This post was written in collaboration with Marie Williams whose remarks are highlighted. Marie blogs at Come Fly with Me, https://mariewilliams53.wordpress.com.
“Most of my life has been spent circling or avoiding important things that I need to do and I get very frustrated with myself. Sometimes, I find myself trying to locate passports or important papers at the 11th hour, when I’ve had ample time to deal with matters like this.”
Procrastination and perfectionism are patterns of behavior well familiar to abuse victims, twin destructive forces that have deep meaning for those who have suffered abuse.
We invest the necessary (the “shoulds” and “musts” of life) with the power to annihilate us, or at least demolish the fragile image we have of ourselves. Then we defer, delay, and defer again – certain that we will fail to meet our own expectations.
Failure is a foregone conclusion, given that our expectations are, by definition, unattainable.
Let’s unpack that dynamic.
Real Deadline/Chaotic Life
“To everything there is a season, A time for every purpose under heaven…” (Eccl. 3: 1 NKJV).
Federal income taxes are due April 15. This is a real deadline – not a secret and not a surprise. Still, we delay gathering our tax receipts and other records together.

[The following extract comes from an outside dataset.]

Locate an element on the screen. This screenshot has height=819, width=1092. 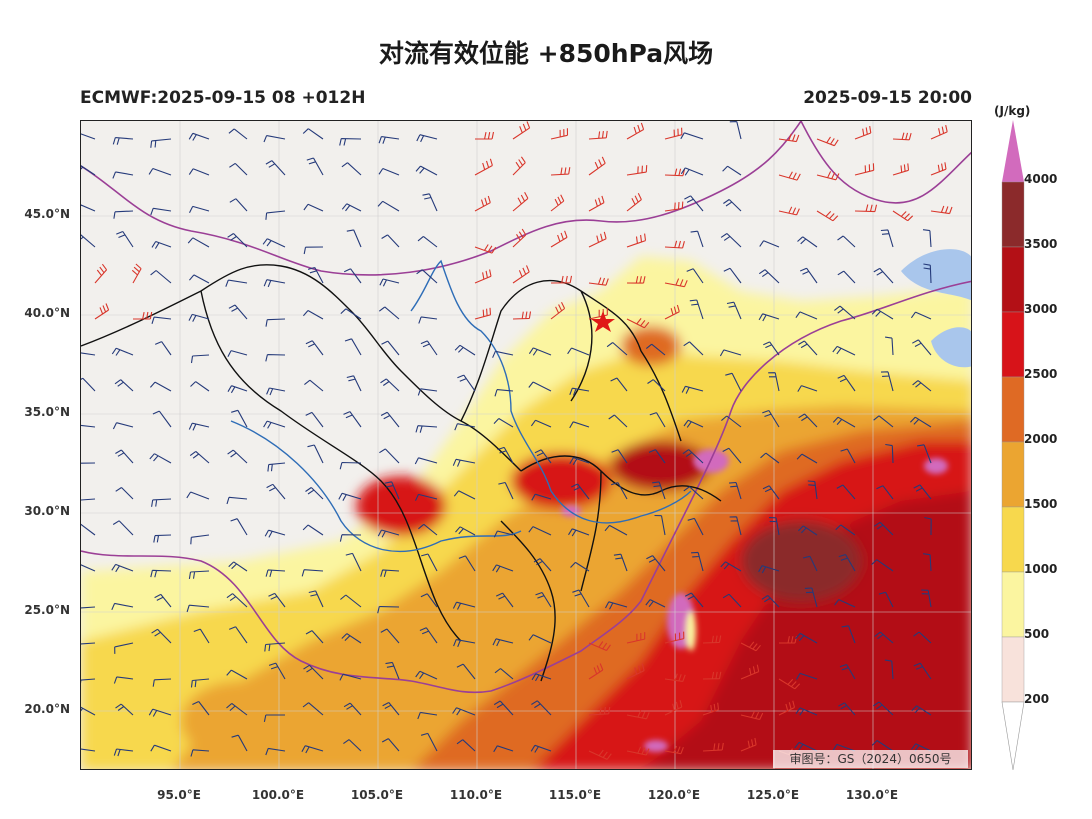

“You live in a state of confusion, and therefore mundane ‘every day’ matters become muddled and murky. You cannot quite get to grips with simple but important tasks. You know that you have to present your driving licence for identity and you know it’s in a box somewhere, but it really is too much trouble trying to locate it in good time. So you (at the last minute) hunt around like crazy trying to find it – it happens not to be in the box you thought it was in, and you have to turn everything upside down to find it – and all this adds to the chaos of your already chaotic life.”
“Anxiety in a man’s heart weighs him down…” (Prov. 12: 25 ESV).
We may dither over whether to rely on our long-time accountant; visit a less costly tax preparation agency; or use one of the computer programs which now allow us to do the taxes, ourselves. We may put off making copies or doing something else insignificant, related to tax preparation. What that is does not matter.